Too much calcium in your blood
When the bones are damaged, calcium is released into the bloodstream. Too much calcium in the blood is called hypercalcaemia. This makes you feel very thirsty, sick and tired. You might also pass a lot of urine, as your body tries to get rid of the extra calcium. If hypercalcaemia is not treated and gets worse, it can make you drowsy and difficult to wake.
About 30 out of 100 people (30%) with myeloma have symptoms like these when they first go to the doctor.
Spinal cord compression
Spinal cord compression happens when pressure on the spinal cord stops the nerves working normally. The symptoms depend on where the pressure is in the spinal cord.

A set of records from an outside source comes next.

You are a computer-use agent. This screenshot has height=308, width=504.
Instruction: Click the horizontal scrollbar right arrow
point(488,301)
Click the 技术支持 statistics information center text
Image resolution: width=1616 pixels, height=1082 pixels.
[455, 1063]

Pain is often the first symptom and more than 9 out of 10 people (90%) with spinal cord compression have it. The pain could be:
- anywhere in your back or neck or it may feel like a band around your body
- worse when you cough, sneeze or go to the toilet
- getting worse or doesn’t go away
- stopping you sleep or wakes you up at night
Other symptoms are:
- changes to sensations in your body, such as pins and needles or numbness
- weakness in your legs or arms
- not being able to open your bladder or bowels
- difficulty controlling your bladder or bowels
- erection problems
Changes to how your kidneys work
This is a later symptom of myeloma. The large amounts of antibody protein (immunoglobulin) made by the abnormal plasma cells can damage your kidneys as it passes through from the bloodstream to the urine. The antibody protein is called the Bence Jones protein. It is the small part of the antibody (immunoglobulin) called the free light chain.
This leads to a number of different symptoms including:
- loss of appetite and weight loss
- tiredness and lack of energy
- swollen ankles, feet and hands
Bruising and bleeding
Abnormal bruising and bleeding can happen because the large numbers of plasma cells in your bone marrow have stopped platelets from being made. But this is quite rare in myeloma.